Selon l’agence officielle Tap, c’est le président par intérim Foued Mebazaa qui a démis de ses fonctions l’ex-ministre de l’Intérieur, Farhat Rajhi, sur «proposition de Béji Caïd Essebsi, Premier ministre». Mais pourquoi?
En l’absence d’explication, comme au bon vieux temps de Ben Ali, le limogeage de M Rajhi ouvre la voie à toutes les supputations. S’agit-il d’une sanction, d’une révolution de palais ou d’une reprise en main du système sécuritaire? Reste à savoir une reprise en main par qui et pour quel dessein.
On ne peut pas plaire à tout le monde
Quoi qu’il en soit, ce limogeage intervient quelques jours après qu’une pétition contre M. Rajhi eut circulé parmi les forces de l’ordre. Ce qui laisse penser que M. Rajhi, qui fait l’unanimité parmi les Tunisiens, s’est fait quelques ennemis au sein de la machine sécuritaire. Le contraire nous aurait sans doute étonnés. N’a-t-il pas su ne pas aller trop loin dans le nettoyage des écuries d’Augias? Endosse-t-il, à l’insu de son plein gré, les premiers écarts de conduite des services de police accusés par certains manifestants arrêtés le week-end dernier d’avoir recouru à la violence verbale et physique lors des interrogatoires?

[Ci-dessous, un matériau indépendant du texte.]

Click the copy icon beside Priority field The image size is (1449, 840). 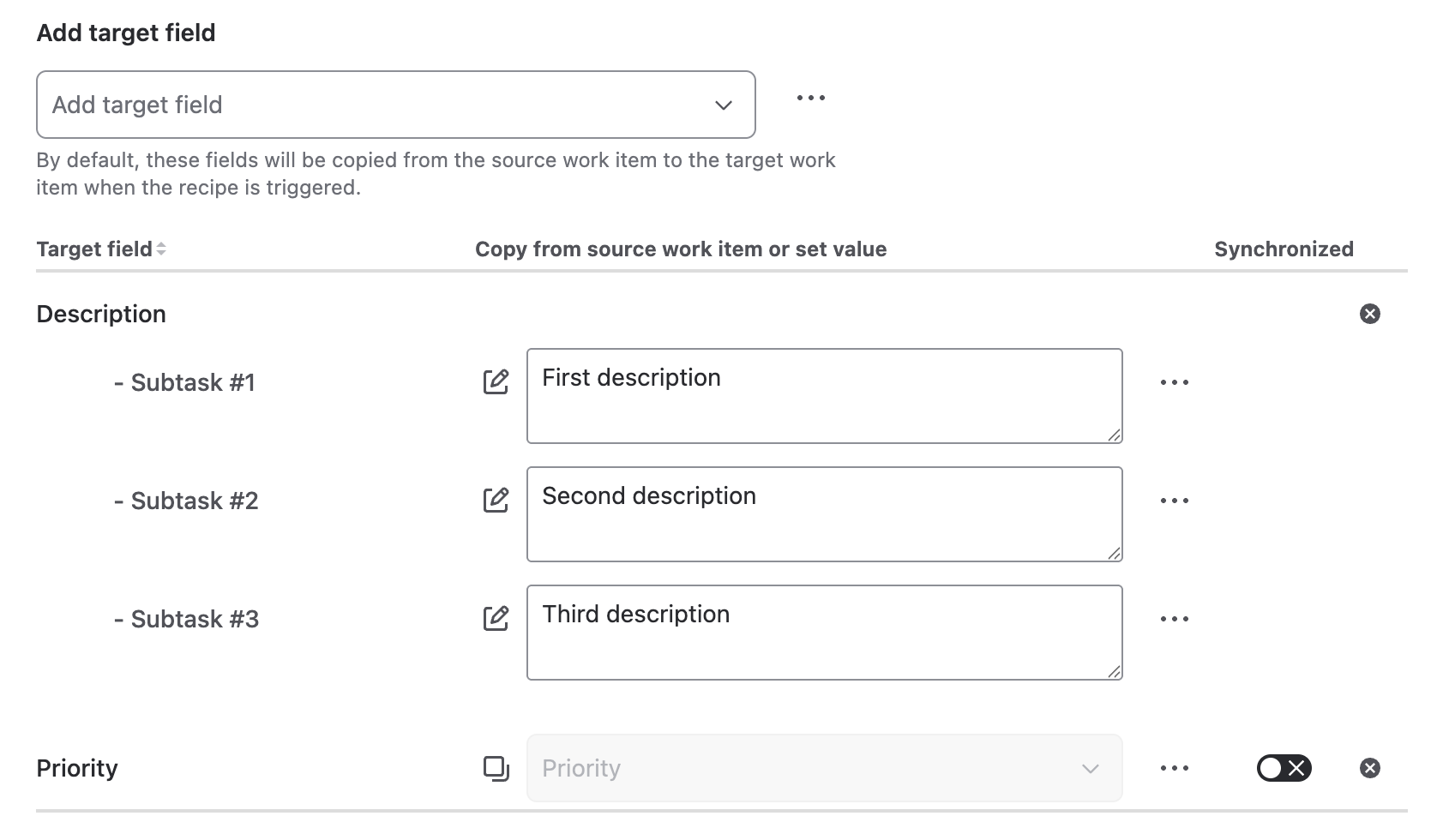coord(496,768)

La théorie du complot étant difficile à défendre, celle du fusible pourrait paraître plus vraisemblable. Encore faut-il que M. Caïd Essebsi prenne la parole pour justifier sa décision et mettre fin aux supputations. Et pour cause : M. Rajhi n’était sans doute pas l’un des meilleurs ministres de l’Intérieur que la Tunisie ait connu, mais il n’était pas non plus l’un des plus mauvais. On peut même dire qu’il n’a pas démérité à la tête d’un département aussi ingérable, qui plus est, à une période pleine de troubles.
Qui n’aime pas M. Rajhi?
Flash-back: M. Rajhi avait été nommé ministre de l’Intérieur le 27 janvier, deux semaines après la chute du président Zine El Abidine Ben Ali. Ses premières apparitions sur les chaînes de télévision lui avaient valu beaucoup de sympathie. Des milliers d’internautes l’avaient alors qualifié de «Monsieur propre» et d’«homme de la situation» lorsqu’il avait raconté l’invasion de son bureau par des centaines de policiers et de partisans de président déchu.

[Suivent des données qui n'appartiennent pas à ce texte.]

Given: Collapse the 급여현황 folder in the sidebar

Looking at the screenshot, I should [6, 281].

Dès sa prise de ses fonctions, M. Rajhi avait limogé des dizaines de directeurs au sein du ministère, symbole du régime oppressif de l’ex-président Ben Ali, et pris le 6 février la décision historique de suspendre le Rassemblement constitutionnel démocratique (Rcd, parti de Ben Ali). Le 7 mars, il avait pris une autre mesure populaire en annonçant la suppression de la direction de la sûreté de l’Etat et toute forme d’organisation s’apparentant à la police politique.
Est-ce pour ses œuvres complètes qu’il a été remercié ou pour une dernière bourde qui a fait déborder le verre… de la rancœur?